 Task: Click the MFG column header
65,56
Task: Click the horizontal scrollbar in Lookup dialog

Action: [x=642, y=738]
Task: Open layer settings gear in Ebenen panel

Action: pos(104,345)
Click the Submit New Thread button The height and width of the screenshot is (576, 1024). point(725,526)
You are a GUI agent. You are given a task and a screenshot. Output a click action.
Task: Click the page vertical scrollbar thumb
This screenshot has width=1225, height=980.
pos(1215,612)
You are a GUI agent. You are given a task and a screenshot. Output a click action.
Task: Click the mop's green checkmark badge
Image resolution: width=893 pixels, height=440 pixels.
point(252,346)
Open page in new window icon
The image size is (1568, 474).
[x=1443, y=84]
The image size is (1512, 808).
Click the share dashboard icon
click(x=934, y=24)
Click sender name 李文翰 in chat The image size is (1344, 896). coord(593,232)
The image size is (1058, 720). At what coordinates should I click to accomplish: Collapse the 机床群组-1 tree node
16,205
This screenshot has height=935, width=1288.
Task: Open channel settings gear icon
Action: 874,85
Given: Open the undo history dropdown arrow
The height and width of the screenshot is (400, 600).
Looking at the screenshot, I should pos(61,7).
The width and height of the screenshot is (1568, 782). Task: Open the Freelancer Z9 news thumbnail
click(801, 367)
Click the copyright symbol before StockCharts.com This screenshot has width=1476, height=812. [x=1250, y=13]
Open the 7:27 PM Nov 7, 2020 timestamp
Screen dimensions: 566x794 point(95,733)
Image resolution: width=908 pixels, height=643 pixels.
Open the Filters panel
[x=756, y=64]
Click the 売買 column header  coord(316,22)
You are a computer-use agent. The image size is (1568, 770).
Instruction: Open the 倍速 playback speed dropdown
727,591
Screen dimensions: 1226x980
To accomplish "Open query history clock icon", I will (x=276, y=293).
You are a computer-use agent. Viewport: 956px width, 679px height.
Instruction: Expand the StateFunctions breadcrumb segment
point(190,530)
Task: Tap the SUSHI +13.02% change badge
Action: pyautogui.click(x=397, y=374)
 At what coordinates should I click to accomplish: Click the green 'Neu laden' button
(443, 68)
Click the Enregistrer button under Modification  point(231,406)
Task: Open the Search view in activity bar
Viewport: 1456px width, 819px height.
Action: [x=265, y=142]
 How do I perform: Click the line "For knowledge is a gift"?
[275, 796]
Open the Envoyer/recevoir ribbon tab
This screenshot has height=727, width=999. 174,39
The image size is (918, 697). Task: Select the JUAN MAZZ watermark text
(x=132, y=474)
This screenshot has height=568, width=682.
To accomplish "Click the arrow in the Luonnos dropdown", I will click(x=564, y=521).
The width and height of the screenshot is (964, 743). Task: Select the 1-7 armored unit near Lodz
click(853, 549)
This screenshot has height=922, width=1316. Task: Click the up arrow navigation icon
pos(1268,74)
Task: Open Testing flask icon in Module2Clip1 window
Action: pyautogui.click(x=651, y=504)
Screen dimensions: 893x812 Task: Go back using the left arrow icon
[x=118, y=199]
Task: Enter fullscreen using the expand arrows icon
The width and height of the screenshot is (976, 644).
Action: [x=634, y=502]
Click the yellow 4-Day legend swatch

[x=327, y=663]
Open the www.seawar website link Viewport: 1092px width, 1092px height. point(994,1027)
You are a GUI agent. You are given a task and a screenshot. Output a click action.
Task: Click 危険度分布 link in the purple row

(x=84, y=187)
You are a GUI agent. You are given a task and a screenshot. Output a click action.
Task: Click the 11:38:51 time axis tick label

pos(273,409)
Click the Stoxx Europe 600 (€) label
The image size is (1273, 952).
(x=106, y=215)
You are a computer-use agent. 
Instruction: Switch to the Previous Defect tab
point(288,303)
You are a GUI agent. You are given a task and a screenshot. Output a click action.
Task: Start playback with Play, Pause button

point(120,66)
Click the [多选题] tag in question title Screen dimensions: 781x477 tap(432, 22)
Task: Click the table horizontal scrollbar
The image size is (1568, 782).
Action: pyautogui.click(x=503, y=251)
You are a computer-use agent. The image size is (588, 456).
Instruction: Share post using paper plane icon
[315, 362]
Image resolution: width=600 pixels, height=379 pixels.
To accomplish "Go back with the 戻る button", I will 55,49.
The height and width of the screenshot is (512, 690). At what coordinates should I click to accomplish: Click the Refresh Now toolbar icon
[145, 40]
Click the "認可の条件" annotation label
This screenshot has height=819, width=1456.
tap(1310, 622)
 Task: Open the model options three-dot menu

What the task requires
Rewrite the rows from the line containing "Task: Enter fullscreen" through the line containing "I will 55,49.", putting "symbol" wherever "icon" appears and keeping everything else unchanged.

Result for this exercise
Task: Enter fullscreen using the expand arrows symbol
The width and height of the screenshot is (976, 644).
Action: [x=634, y=502]
Click the yellow 4-Day legend swatch

[x=327, y=663]
Open the www.seawar website link Viewport: 1092px width, 1092px height. point(994,1027)
You are a GUI agent. You are given a task and a screenshot. Output a click action.
Task: Click 危険度分布 link in the purple row

(x=84, y=187)
You are a GUI agent. You are given a task and a screenshot. Output a click action.
Task: Click the 11:38:51 time axis tick label

pos(273,409)
Click the Stoxx Europe 600 (€) label
The image size is (1273, 952).
(x=106, y=215)
You are a computer-use agent. 
Instruction: Switch to the Previous Defect tab
point(288,303)
You are a GUI agent. You are given a task and a screenshot. Output a click action.
Task: Start playback with Play, Pause button

point(120,66)
Click the [多选题] tag in question title Screen dimensions: 781x477 tap(432, 22)
Task: Click the table horizontal scrollbar
The image size is (1568, 782).
Action: pyautogui.click(x=503, y=251)
You are a computer-use agent. The image size is (588, 456).
Instruction: Share post using paper plane symbol
[315, 362]
Image resolution: width=600 pixels, height=379 pixels.
To accomplish "Go back with the 戻る button", I will 55,49.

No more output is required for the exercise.